Vorfall in Cham
Es waren keine K.o.-Tropfen in der E-Zigarette – Labor konnte ein synthetisches Cannabinoid nachweisen

12.02.2019 | Stand 21.07.2023, 16:53 Uhr
−Foto: n/a

Wie berichtet, hatten mehrere junge Männer in der Nacht von Freitag auf Samstag , 14. auf 15. Dezember 2018, mit zum Teil erheblichen körperlichen Auswirkungen zu kämpfen bzw. erlitten zum Teil schwere Sturzverletzungen, nachdem sie von einer E-Zigarette gezogen hatten, die ihnen von einem damals 18-jährigen Mann aus dem Landkreis Cham zum Konsum angeboten worden war. Einige der Heranwachsenden brachen kurz nach dem Genuss bewusstlos zusammen bzw. erlitt einer von ihnen sogar einen Krampfanfall.

CHAM Insgesamt wurden sieben junge Männer infolge des Geschehens teils schwer verletzt, eine 18-jährige Frau hatte den Konsum der angebotenen E-Zigarette abgelehnt.

Noch in der Tatnacht konnten bei dem jungen Tatverdächtigen, der vorläufig festgenommen worden war, die besagte E-Zigarette und ein Fläschchen mit Liquid aufgefunden und sichergestellt werden. Im Rahmen der Ermittlungen und der kriminaltechnischen Untersuchung wurde nun bekannt, dass in dem in der Zigarette beinhalteten Stoff, den sich der junge Mann online aus dem Ausland bestellt hatte, ein so genanntes synthetisches Cannabinoid beinhaltet war. Diese Wirkstoffe werden oftmals ersatzweise für Cannabisprodukte konsumiert und als vorgebliche Kräutermischungen oder Badesalze vertrieben. Bei dem vorliegenden Stoff handelt es sich um ein Cannabinoid, das in der Vergangenheit wiederholt Anlass für notfallmedizinische und psychiatrische Behandlungen war. Deswegen kann im Vergleich zu dem in Cannabisprodukten enthaltenen Wirkstoff THC, auf eine erhöhte Toxizität geschlossen werden. Der Umgang mit dem Stoff unterliegt daher dem Betäubungsmittelrecht, weshalb bereits der bloße Besitz eine Strafbarkeit begründen kann.

Erfasste Daten —
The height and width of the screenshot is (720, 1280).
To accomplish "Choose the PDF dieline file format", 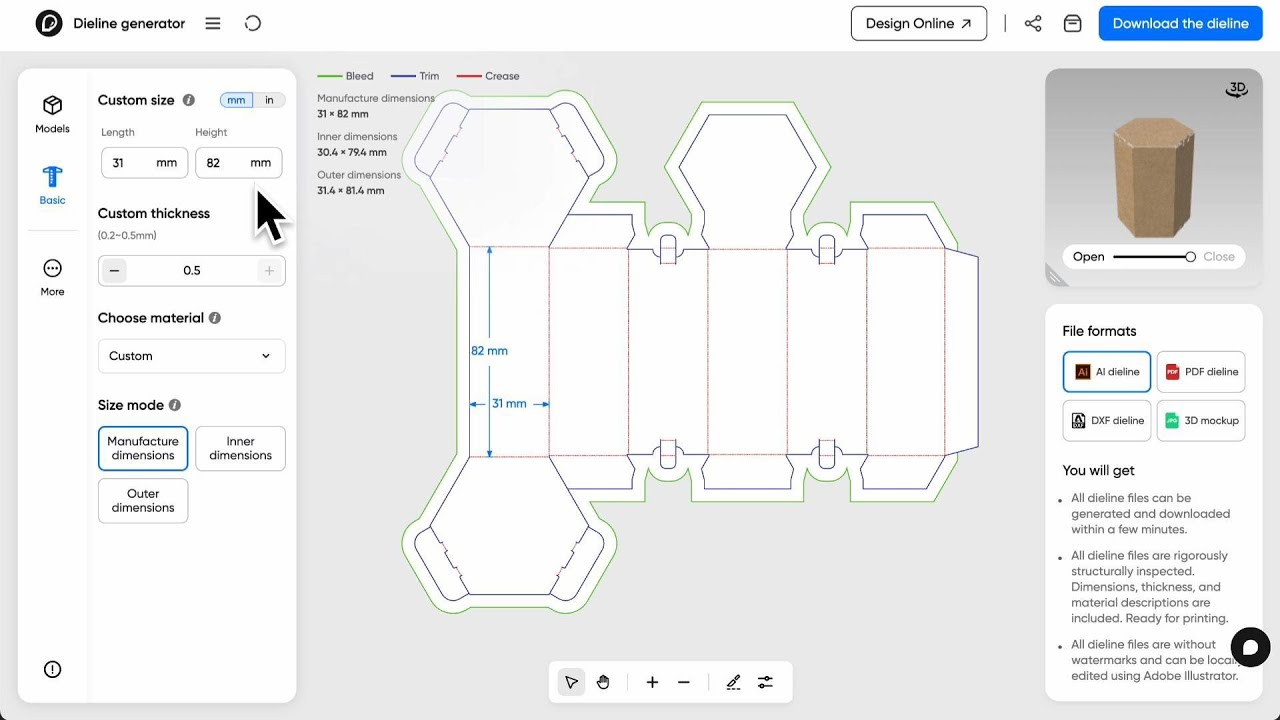I will [1200, 371].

Aufgaben —
1. Nenne alle Kalenderdaten, die im Bericht über den Vorfall in Cham vorkommen.
2. Schreibe den Bericht über den Vorfall in Cham nach seinem letzten Satz weiter.

Lösungen —
1.
12.02.2019
21.07.2023
14. Dezember 2018
15. Dezember 2018

2.
Auch wenn der Stoff bei Einnahme mit einer Vielzahl von teils schwerwiegenden körperlichen Erscheinungen in Verbindung gebracht werden kann, handelt es sich dabei nicht um einen der den landläufig als K.o.-Tropfen bekannten Stoffen zugerechnet wird, mit denen ein die freie Willensbestimmung ausschließender Zustand erreicht werden soll, um Folgehandlungen wie Sexual- oder Eigentumsdelikte zu begehen, da mit dem Eintritt dieser Wirkung nicht zwangsläufig gerechnet werden kann.

Rettungsdienst verständigen und die Polizei informieren

In den zurückliegenden Kalenderjahren 2017/2018 wurden zwar insgesamt zehn Fälle bekannt bzw. Gegenstand polizeilicher Ermittlungen, in denen der Anfangsverdacht einer Verabreichung von K.o.-Tropfen bestand, jedoch zeigte sich im Rahmen der Ermittlungen in der überwiegenden Mehrzahl der Fälle, dass die aufgetretenen Symptome oder körperlichen Beeinträchtigungen der Betroffenen auf einen übermäßigen Alkoholabusus, teils auch in Verbindung mit einer Medikamenteneinnahme zurückzuführen war. In wenigen Fällen konnte den vorgeblichen Opfern auch ein eigenverantwortlicher Konsum von Betäubungsmitteln nachgewiesen werden.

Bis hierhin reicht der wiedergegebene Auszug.